▶ Task prompt: Copy out the items verbatim, starting at the line containing "Play Deck A track" and ending at the line containing "Click the phone", with both of those lines included.

━━━━━ Material shown

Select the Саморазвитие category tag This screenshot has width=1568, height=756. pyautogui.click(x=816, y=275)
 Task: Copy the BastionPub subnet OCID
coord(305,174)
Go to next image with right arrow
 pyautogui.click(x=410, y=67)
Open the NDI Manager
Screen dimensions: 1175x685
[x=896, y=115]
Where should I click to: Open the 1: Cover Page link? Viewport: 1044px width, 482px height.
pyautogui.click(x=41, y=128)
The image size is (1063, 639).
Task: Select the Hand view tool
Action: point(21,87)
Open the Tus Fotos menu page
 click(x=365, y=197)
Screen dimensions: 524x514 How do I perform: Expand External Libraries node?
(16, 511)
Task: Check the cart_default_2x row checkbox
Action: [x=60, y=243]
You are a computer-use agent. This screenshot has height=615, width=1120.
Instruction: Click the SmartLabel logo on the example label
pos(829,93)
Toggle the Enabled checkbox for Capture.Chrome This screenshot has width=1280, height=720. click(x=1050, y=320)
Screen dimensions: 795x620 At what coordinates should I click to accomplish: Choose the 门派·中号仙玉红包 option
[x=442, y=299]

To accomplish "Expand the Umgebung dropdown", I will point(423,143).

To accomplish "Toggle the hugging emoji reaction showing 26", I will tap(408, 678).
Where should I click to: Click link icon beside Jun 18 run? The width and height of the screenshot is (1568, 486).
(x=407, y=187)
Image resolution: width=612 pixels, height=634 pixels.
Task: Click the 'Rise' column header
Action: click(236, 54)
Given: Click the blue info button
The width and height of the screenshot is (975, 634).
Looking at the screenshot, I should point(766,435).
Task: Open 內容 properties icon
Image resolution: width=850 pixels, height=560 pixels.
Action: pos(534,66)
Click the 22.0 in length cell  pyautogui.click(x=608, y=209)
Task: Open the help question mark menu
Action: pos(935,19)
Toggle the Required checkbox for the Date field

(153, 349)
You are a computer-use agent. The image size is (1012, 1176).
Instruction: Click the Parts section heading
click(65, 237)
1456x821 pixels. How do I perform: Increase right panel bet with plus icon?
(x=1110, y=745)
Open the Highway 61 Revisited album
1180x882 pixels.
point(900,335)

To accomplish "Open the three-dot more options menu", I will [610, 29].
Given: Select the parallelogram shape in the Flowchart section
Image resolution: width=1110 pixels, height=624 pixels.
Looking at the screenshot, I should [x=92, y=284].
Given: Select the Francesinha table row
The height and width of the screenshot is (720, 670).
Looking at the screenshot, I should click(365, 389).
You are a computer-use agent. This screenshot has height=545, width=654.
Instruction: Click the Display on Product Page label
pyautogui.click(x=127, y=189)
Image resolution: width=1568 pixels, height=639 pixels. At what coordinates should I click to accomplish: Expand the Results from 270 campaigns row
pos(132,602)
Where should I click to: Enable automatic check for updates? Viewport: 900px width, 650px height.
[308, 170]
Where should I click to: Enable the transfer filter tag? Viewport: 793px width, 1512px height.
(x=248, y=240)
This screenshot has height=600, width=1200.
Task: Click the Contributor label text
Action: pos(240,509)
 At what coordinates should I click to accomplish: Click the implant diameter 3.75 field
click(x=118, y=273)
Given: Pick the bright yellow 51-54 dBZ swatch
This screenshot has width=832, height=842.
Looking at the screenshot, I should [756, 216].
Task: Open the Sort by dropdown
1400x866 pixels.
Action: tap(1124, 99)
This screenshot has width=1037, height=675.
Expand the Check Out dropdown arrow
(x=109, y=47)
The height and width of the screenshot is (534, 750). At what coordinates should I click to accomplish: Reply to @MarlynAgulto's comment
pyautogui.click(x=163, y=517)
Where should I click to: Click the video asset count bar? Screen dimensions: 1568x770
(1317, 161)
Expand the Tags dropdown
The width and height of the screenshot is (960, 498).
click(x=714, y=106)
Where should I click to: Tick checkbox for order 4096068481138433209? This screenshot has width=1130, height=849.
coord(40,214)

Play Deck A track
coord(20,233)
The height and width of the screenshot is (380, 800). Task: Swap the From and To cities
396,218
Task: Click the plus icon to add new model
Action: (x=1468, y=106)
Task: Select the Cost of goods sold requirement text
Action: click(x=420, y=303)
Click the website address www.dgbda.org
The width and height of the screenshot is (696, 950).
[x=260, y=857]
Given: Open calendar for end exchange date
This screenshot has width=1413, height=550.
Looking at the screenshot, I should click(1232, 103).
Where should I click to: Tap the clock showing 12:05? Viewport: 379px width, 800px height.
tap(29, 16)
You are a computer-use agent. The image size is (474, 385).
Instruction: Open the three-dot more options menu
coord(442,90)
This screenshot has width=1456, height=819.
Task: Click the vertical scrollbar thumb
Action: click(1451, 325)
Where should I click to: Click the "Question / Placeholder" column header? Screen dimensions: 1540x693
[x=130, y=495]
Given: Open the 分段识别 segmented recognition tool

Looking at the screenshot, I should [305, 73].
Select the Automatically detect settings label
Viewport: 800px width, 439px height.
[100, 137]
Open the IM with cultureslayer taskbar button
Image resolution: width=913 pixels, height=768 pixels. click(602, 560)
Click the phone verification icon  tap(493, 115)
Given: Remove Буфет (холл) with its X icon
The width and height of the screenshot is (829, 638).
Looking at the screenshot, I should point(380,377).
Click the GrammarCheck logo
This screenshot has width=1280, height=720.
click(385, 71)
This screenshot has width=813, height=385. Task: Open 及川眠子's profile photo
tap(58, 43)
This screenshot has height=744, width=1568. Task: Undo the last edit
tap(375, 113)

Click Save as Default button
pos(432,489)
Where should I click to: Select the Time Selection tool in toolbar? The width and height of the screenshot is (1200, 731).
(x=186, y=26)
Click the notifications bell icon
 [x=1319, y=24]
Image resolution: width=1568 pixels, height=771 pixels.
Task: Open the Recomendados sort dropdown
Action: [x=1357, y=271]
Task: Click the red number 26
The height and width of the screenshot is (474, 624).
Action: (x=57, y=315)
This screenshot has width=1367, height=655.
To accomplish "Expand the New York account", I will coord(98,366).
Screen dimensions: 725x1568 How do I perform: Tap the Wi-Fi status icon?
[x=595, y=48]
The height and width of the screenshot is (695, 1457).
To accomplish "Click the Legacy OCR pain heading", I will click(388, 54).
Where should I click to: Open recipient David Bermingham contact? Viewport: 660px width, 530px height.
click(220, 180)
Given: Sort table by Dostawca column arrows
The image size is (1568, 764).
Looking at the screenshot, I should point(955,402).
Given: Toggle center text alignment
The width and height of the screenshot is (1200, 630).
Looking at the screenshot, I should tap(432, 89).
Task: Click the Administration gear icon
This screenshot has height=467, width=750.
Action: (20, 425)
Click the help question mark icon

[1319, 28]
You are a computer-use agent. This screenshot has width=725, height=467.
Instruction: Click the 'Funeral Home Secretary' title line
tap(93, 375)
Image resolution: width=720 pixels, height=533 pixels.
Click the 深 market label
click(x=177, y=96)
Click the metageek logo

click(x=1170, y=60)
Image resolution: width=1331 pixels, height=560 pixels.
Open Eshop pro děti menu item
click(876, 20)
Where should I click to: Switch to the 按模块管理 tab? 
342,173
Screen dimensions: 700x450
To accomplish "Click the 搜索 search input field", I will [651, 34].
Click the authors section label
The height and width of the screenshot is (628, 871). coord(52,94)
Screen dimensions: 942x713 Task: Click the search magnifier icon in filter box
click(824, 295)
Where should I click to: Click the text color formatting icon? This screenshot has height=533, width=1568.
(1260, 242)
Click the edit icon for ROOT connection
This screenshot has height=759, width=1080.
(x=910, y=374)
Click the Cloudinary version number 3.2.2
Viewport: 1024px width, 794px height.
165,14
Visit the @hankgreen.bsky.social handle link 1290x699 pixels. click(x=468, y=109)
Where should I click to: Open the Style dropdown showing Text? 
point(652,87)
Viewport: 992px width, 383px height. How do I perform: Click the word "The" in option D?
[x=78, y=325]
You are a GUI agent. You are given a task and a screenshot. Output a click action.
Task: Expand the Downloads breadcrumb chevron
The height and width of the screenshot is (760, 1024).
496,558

━━━━━━━━━━

▶ Task output:
Play Deck A track
coord(20,233)
The height and width of the screenshot is (380, 800). Task: Swap the From and To cities
396,218
Task: Click the plus icon to add new model
Action: (x=1468, y=106)
Task: Select the Cost of goods sold requirement text
Action: click(x=420, y=303)
Click the website address www.dgbda.org
The width and height of the screenshot is (696, 950).
[x=260, y=857]
Given: Open calendar for end exchange date
This screenshot has width=1413, height=550.
Looking at the screenshot, I should click(1232, 103).
Where should I click to: Tap the clock showing 12:05? Viewport: 379px width, 800px height.
tap(29, 16)
You are a computer-use agent. The image size is (474, 385).
Instruction: Open the three-dot more options menu
coord(442,90)
This screenshot has width=1456, height=819.
Task: Click the vertical scrollbar thumb
Action: click(1451, 325)
Where should I click to: Click the "Question / Placeholder" column header? Screen dimensions: 1540x693
[x=130, y=495]
Given: Open the 分段识别 segmented recognition tool

Looking at the screenshot, I should [305, 73].
Select the Automatically detect settings label
Viewport: 800px width, 439px height.
[100, 137]
Open the IM with cultureslayer taskbar button
Image resolution: width=913 pixels, height=768 pixels. click(602, 560)
Click the phone verification icon  tap(493, 115)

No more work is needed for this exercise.